A Pantagruel document consists of a series of definitions and statements about domains and procedures. The Pantagruel language is parseable by the Pantagruel document checker, which will parse the document and check it for errors.
A Pantagruel document consists of a series of chapters. Each chapter consists of a head and an optional body.
At the top of a document, in a chapter head, and in a chapter body, are written
a series of statements. Every statement is finished with a period: .
.
Because every statement is finished with a period, statements can cover
multiple lines of text.
At the top of the program are optional directives. Currently, there are two recognized directives:
module
import
The first line of a Pantagruel program is, optionally, a module directive. It looks like this:
module NUMBERS.
This will make the subsequent program available for import under the module
name NUMBERS
.
Import directives are used to introduce bindings defined by another module (see
module
, above) into the evaluation environment for the current document.
A Pantagruel chapter head introduces one or more terms, of two kinds: domains and procedures.
Domains are sets or types of things. Some domains are built in, as: the
natural numbers, the booleans (true and false), et cetera. Most documents will
introduce some additional domains that they're concerned with describing:
User
, File
, Card
.
Procedures are everything that isn't a domain: procedures are individual processes, behaviours, actions, functions, programs, etc., that act on domains.
Some procedures produce or go to some domain: addition, for instance, can be seen as a procedure that goes from two natural numbers to some other natural number.
Some procedures don't produce any additional values, but instead are understood to have side effects: they are understood to effect some change in the state of the world.
There are two expression forms possible in a chapter head:
The simplest type of statement available in a chapter head is a domain alias.
This is a simple statement of equivalence between a new domain and some
existing one. It uses the equals symbol =
.
Here's an example domain alias:
Status = {"ok", "error"}.
which introduces a domain Status
which is equivalent to the set of values
ok
and error
.
Procedure declarations are more complex, as they tend to represent the "meat" of a Pantagruel document: domains by themselves are static things, and we introduce one or more procedure as individual instances of change in our world.
Here is an example procedure declaration:
fib n: Nat => Nat.
It introduces a procedure called fib
, which takes one argument, n
in the
domain Nat
. The =>
indicates that this procedure yields, produces, or
goes to a value in some domain (known in mathematics as the procedure's
codomain), which in this case is also Nat
.
It is a simple description of the name and type of a mathematical function that produces Fibonacci numbers.

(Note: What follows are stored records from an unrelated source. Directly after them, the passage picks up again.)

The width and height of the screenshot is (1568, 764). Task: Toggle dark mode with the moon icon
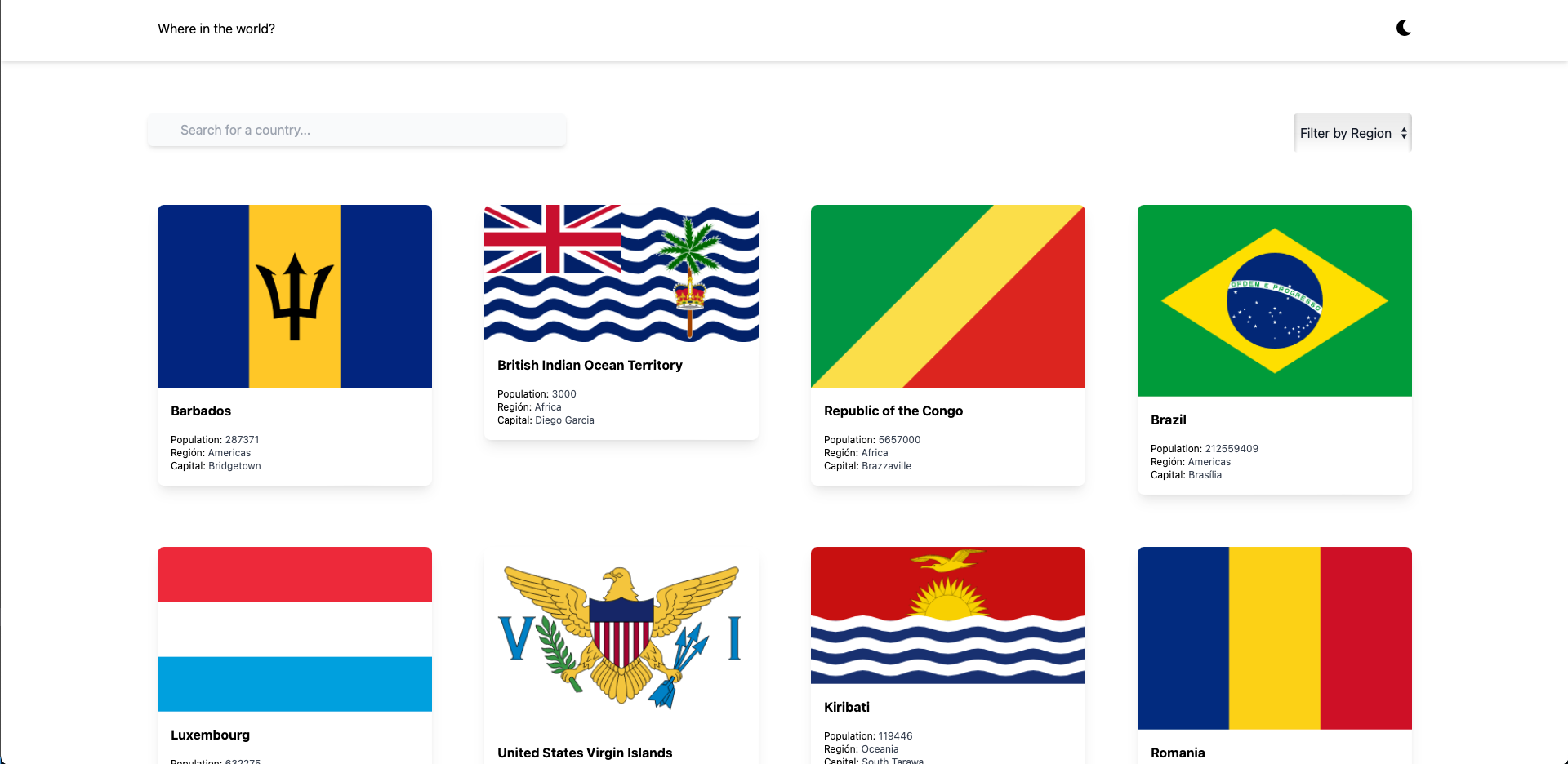click(x=1403, y=29)
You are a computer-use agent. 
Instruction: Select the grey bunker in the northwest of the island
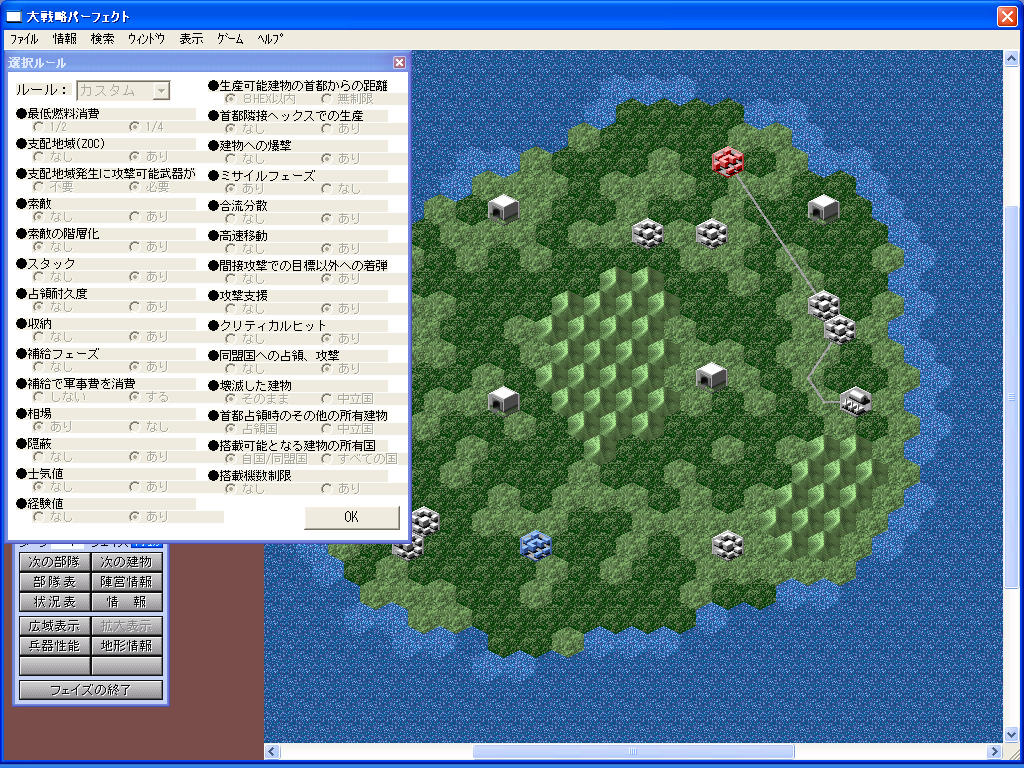click(503, 208)
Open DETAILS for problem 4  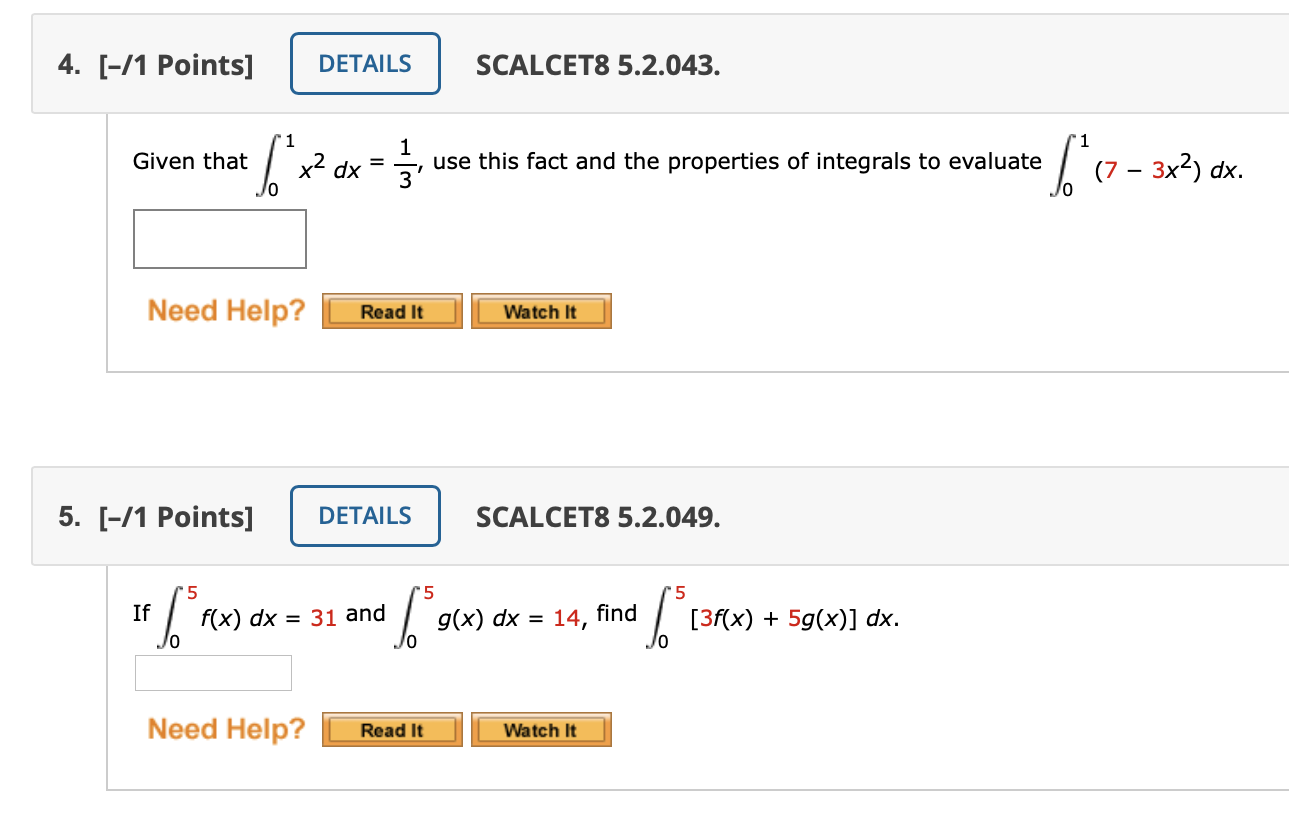[365, 63]
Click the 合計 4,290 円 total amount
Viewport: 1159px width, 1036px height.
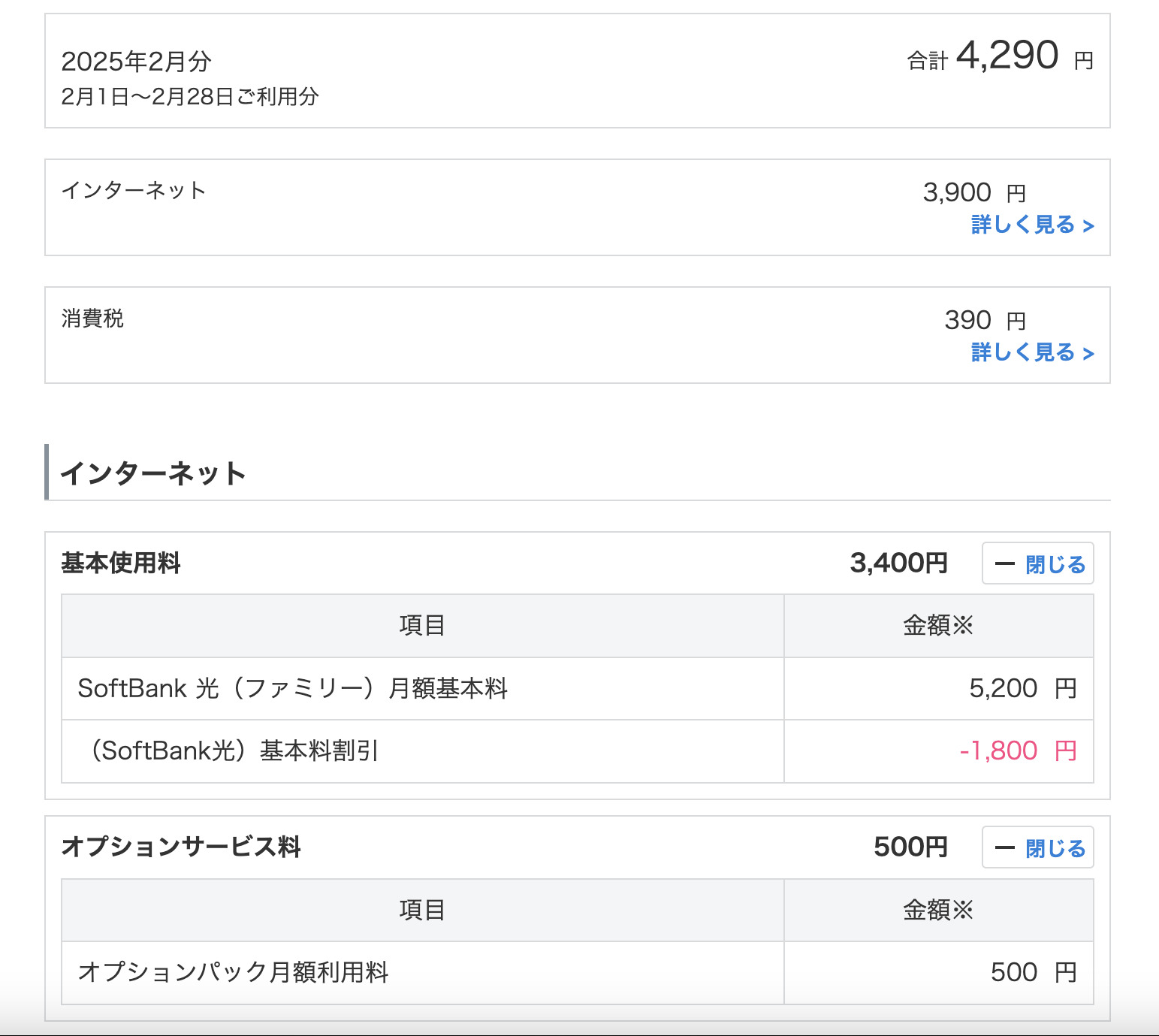(x=1007, y=56)
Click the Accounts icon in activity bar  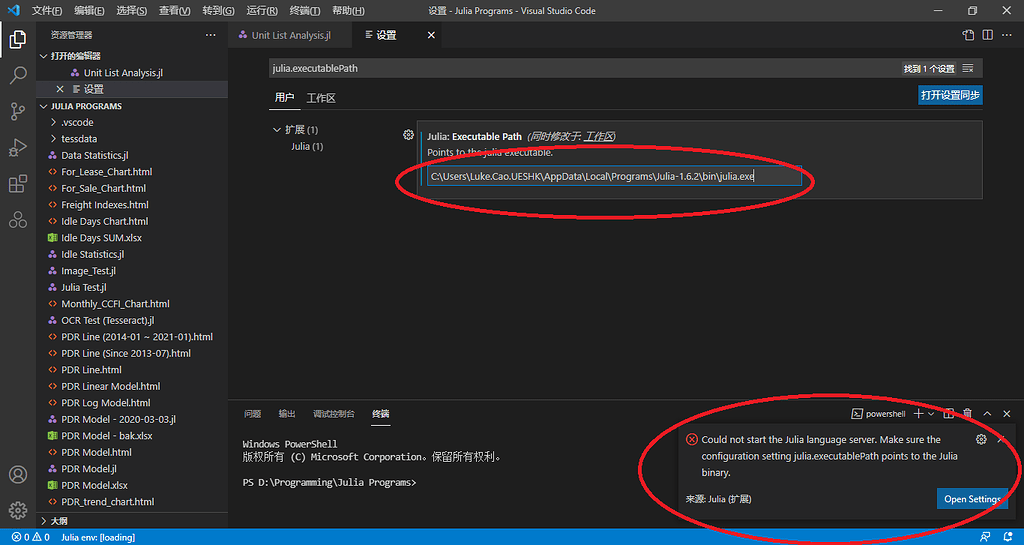click(x=18, y=475)
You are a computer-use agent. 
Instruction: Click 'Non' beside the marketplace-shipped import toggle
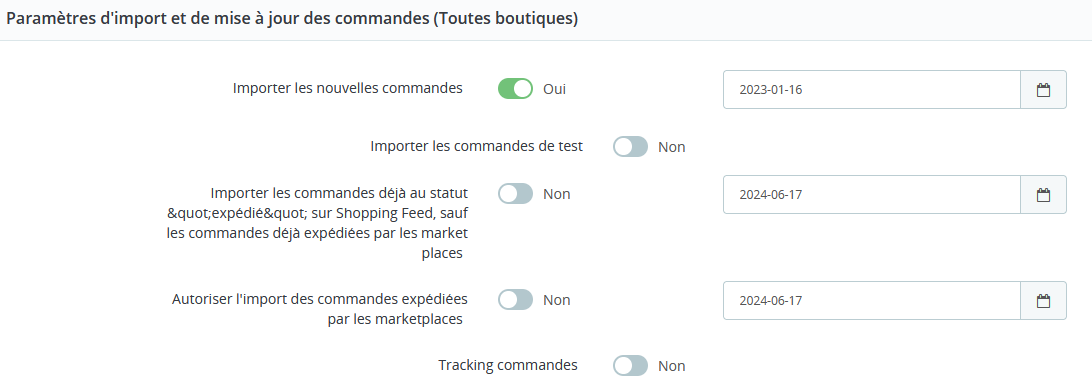556,300
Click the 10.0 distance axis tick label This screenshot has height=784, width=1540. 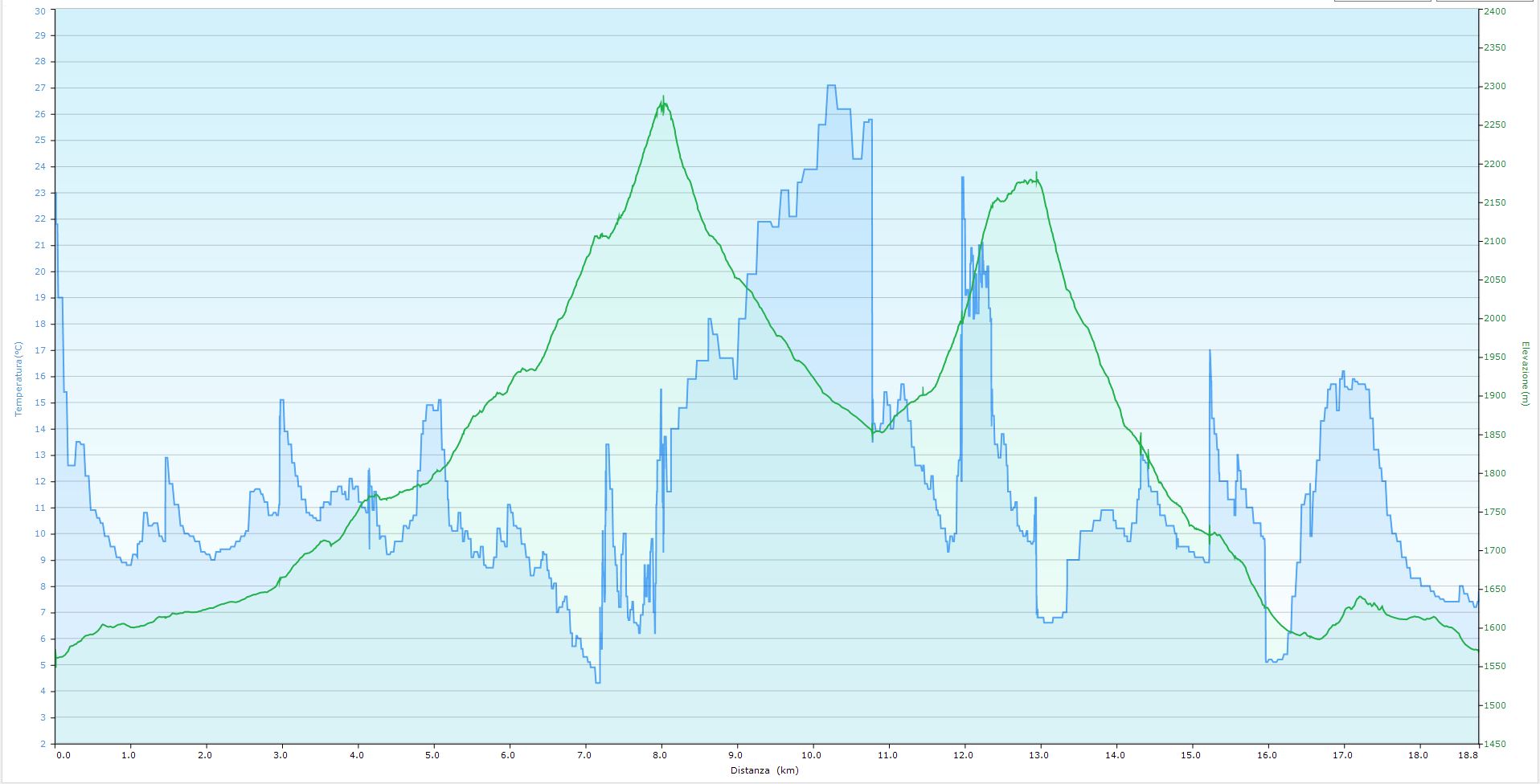coord(812,755)
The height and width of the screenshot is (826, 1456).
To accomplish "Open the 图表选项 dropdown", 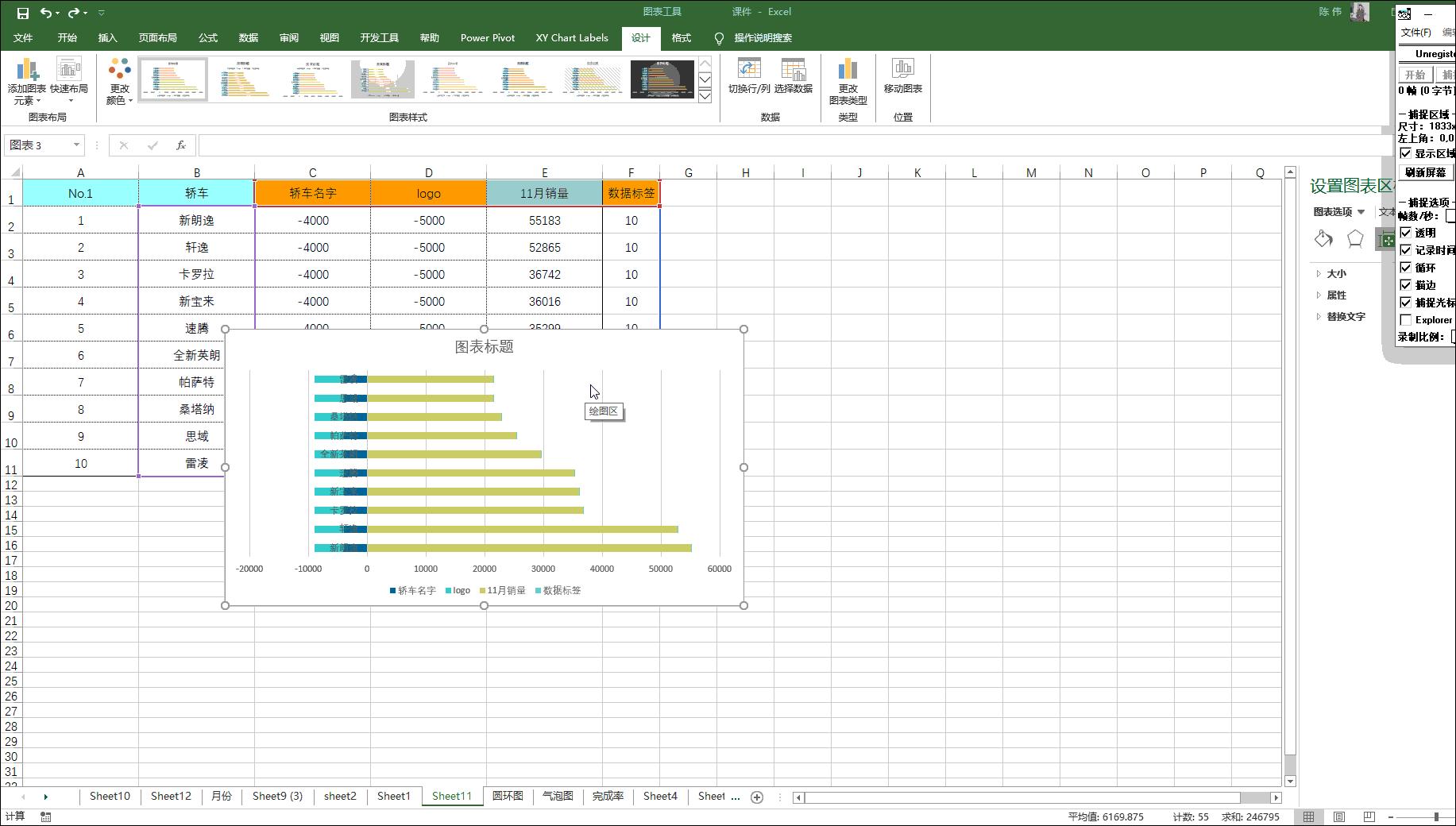I will coord(1338,212).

Procedures can be declared with or without:
- arguments,
- codomains,
- and predicates.
The simplest syntactically valid form to introduce a procedure is to simply write the name of the procedure on a single line in a chapter head:
f.
This establishes that there is some procedure named f
, which takes no
arguments and yields nothing.
Procedure arguments are specified by a comma-separated list of argument
bindings. On the left side of the binding is the name of the argument, and
the right side is the domain of the argument. In the example of fib
, there
was a single argument, named n
, in the domain Nat
.
The comma-separated list may also contain other arbitrary predicates, representing some constraint on the procedure domain.
Here's a procedure declaration with a predicate:
f x: Nat, x > 5.
The second element in the list indicates that f
is defined for any
natural number x
greater than 5.
f x: Nat, x > 5, x < 10.
This declares a procedure f
that's defined for any natural number x
greater than 5 and less than 10.
This list of colon-separated bindings with optional predicates is a binding sequence and will show up elsewhere in the language.
Any procedure can also yield some domain, as above.
A procedure that has no codomain is understood to cause some change in the world. Therefore, it makes sense to talk about the state of things before and after the procedure takes place.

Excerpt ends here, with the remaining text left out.